#### Tarefa proposta:
Repita sem alterações a parte do texto sobre o conto inédito de Tolkien que vai de "Tolkien descobriu a" a "manuscrito de Tolkien.".

#### Trecho do documento:
# # # # #

Conto inédito e inacabado de J. R. R. Tolkien foi lançado no Reino Unido nesta última quinta-feira (27/08/15) e aborda o universo fantástico da mitologia finlandesa que tanto apaixonou e inspirou o criador da Terra-média.
Tolkien descobriu a lenda de Kullervo ainda menino, quando frequentava a escola em Birmingham. Pouco antes de terminar seus estudos primários, ele leu a obra mitológica finlandesa Kalevala, que entre outras tramas traz a de Kullervo.
“Ele foi muito influenciado por toda aquela mitologia. Em cartas, ele se mostrava entusiasmado com esta ‘história muito boa'”, disse à BBC Verlyn Flieger, da Universidade de Maryland, nos Estados Unidos, que editou o mais novo e desconhecido manuscrito de Tolkien.

# # # # #

#### Informações extraídas:

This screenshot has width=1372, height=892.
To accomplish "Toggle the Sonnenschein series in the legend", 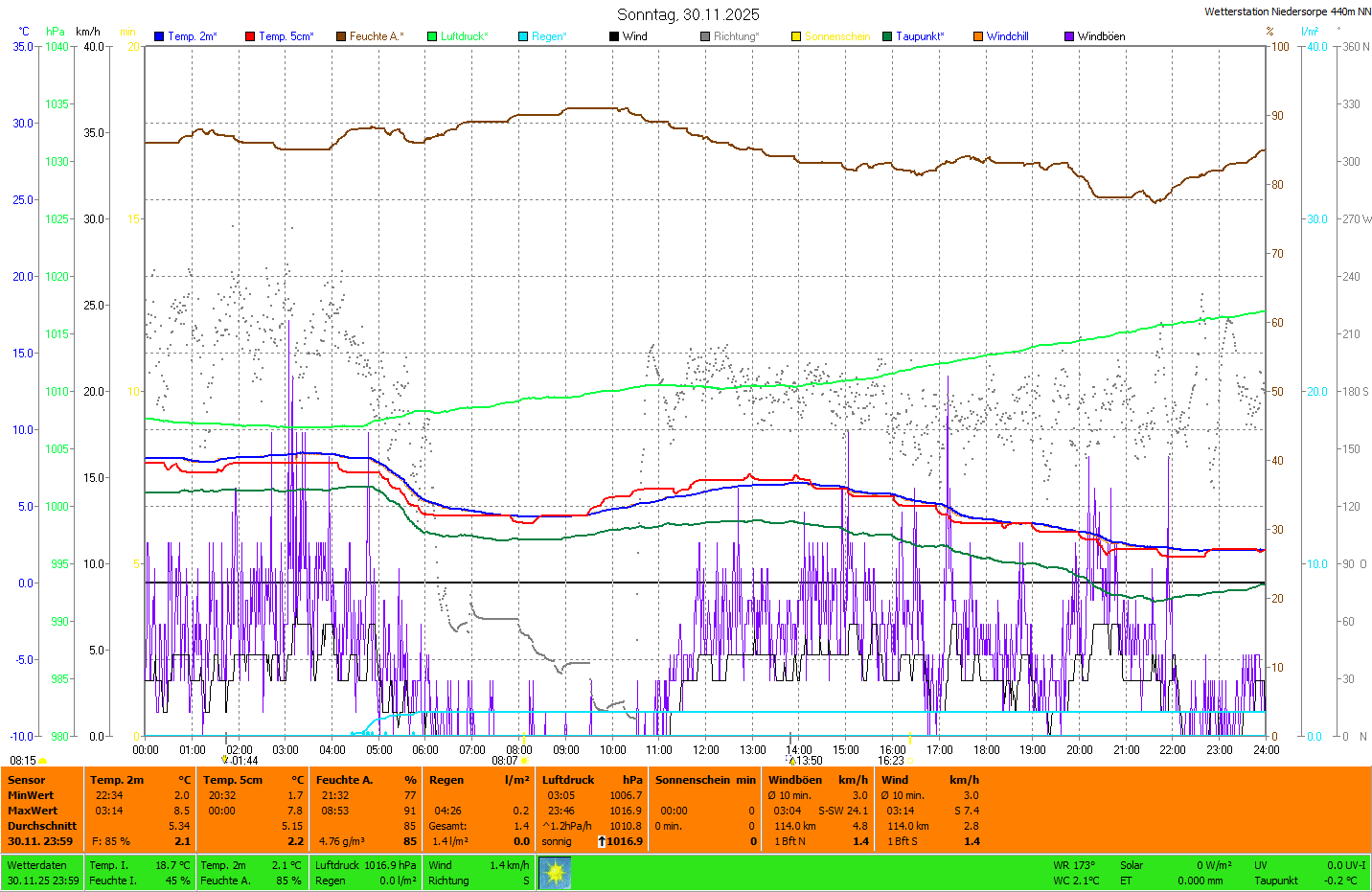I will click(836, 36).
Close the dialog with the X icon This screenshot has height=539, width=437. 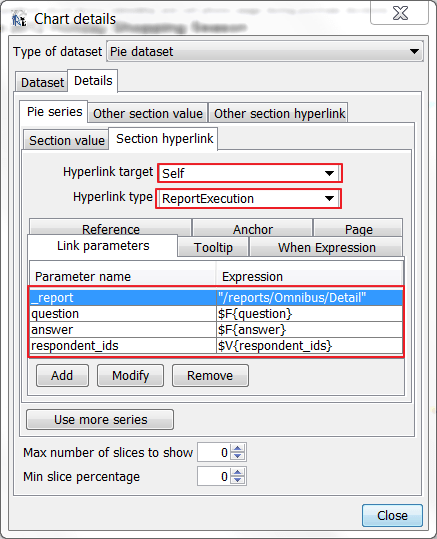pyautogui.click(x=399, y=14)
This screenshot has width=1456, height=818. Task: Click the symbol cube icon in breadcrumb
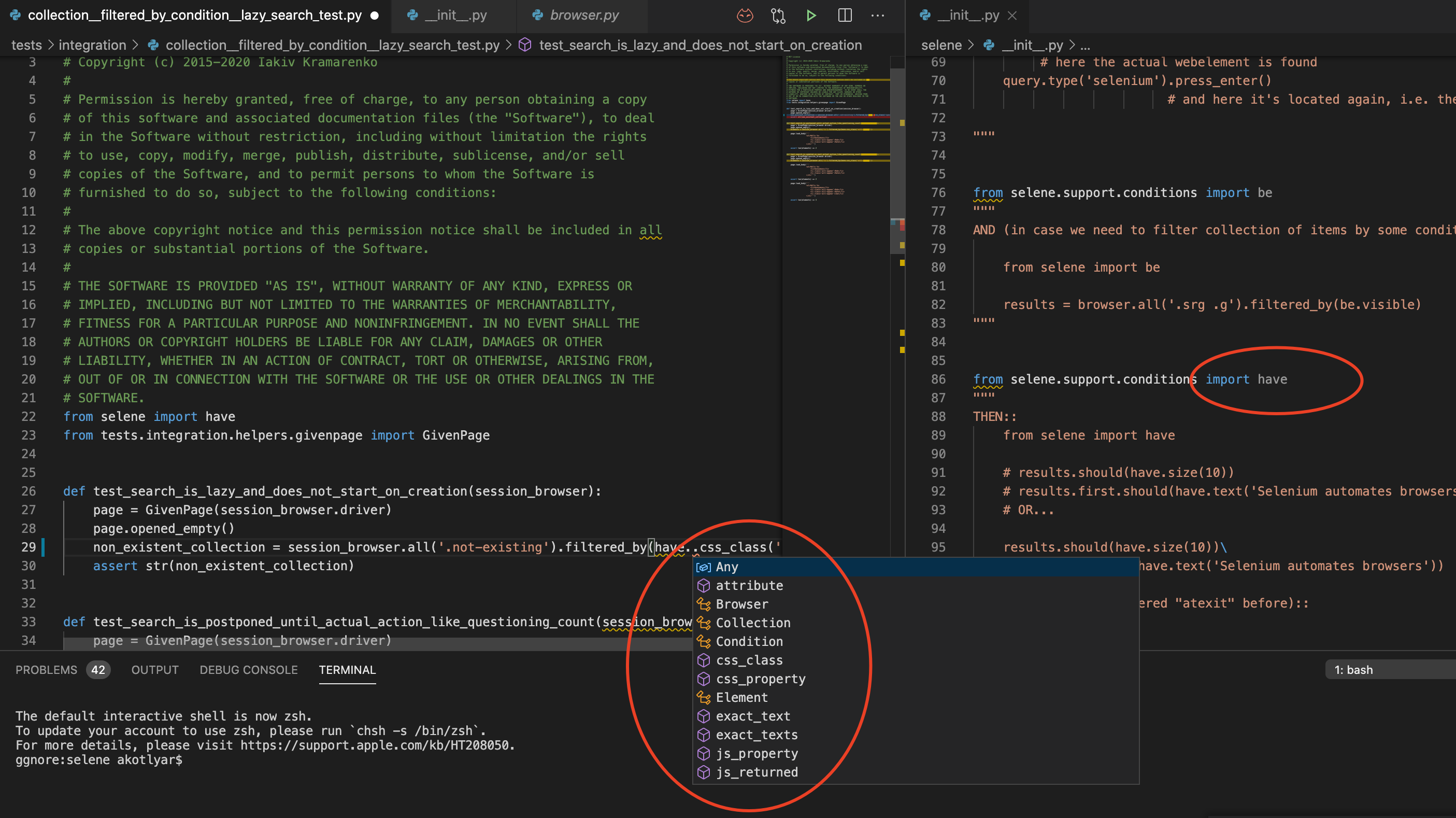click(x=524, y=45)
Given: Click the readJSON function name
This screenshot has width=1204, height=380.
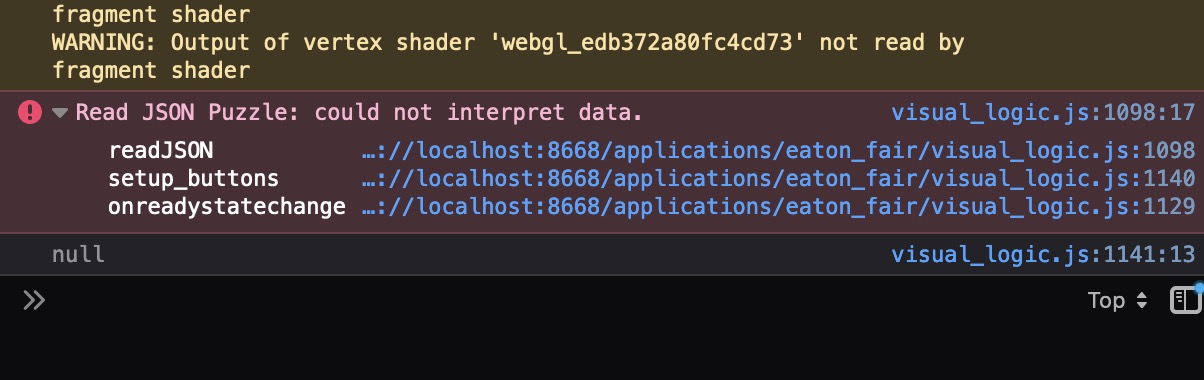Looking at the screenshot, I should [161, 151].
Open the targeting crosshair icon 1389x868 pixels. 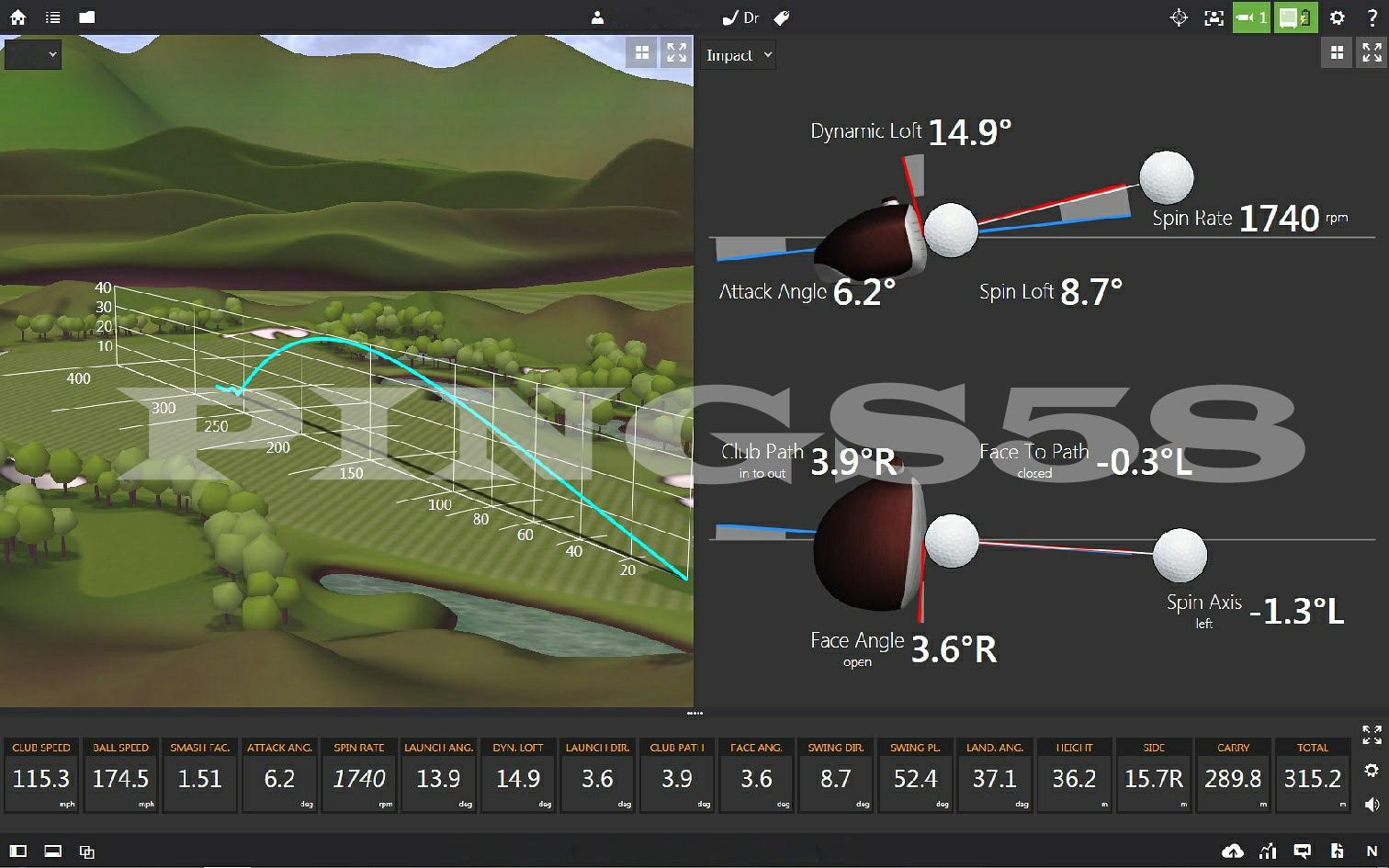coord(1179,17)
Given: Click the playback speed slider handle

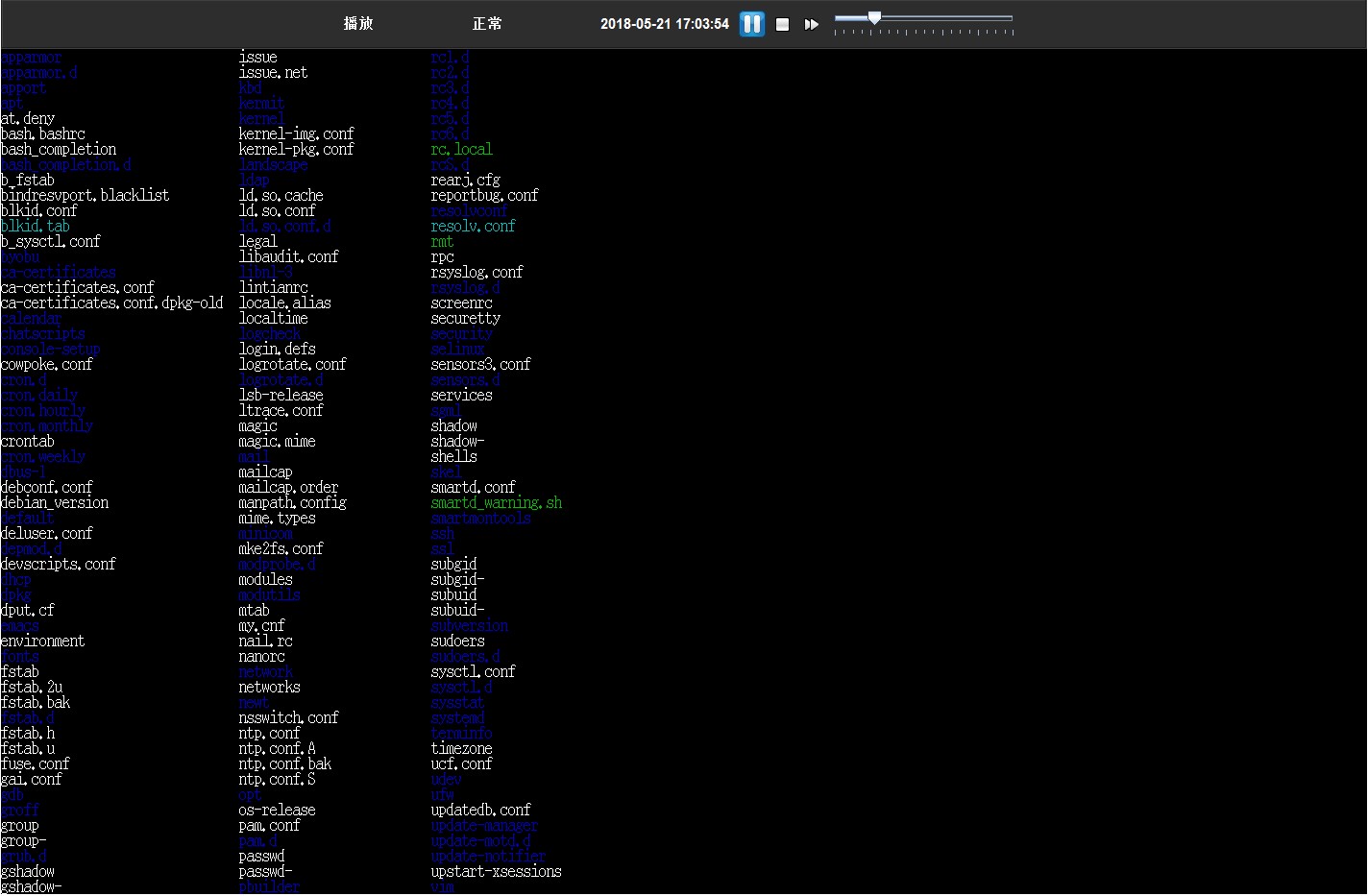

# # # # #

#### Resposta:
Tolkien descobriu a lenda de Kullervo ainda menino, quando frequentava a escola em Birmingham. Pouco antes de terminar seus estudos primários, ele leu a obra mitológica finlandesa Kalevala, que entre outras tramas traz a de Kullervo.
“Ele foi muito influenciado por toda aquela mitologia. Em cartas, ele se mostrava entusiasmado com esta ‘história muito boa'”, disse à BBC Verlyn Flieger, da Universidade de Maryland, nos Estados Unidos, que editou o mais novo e desconhecido manuscrito de Tolkien.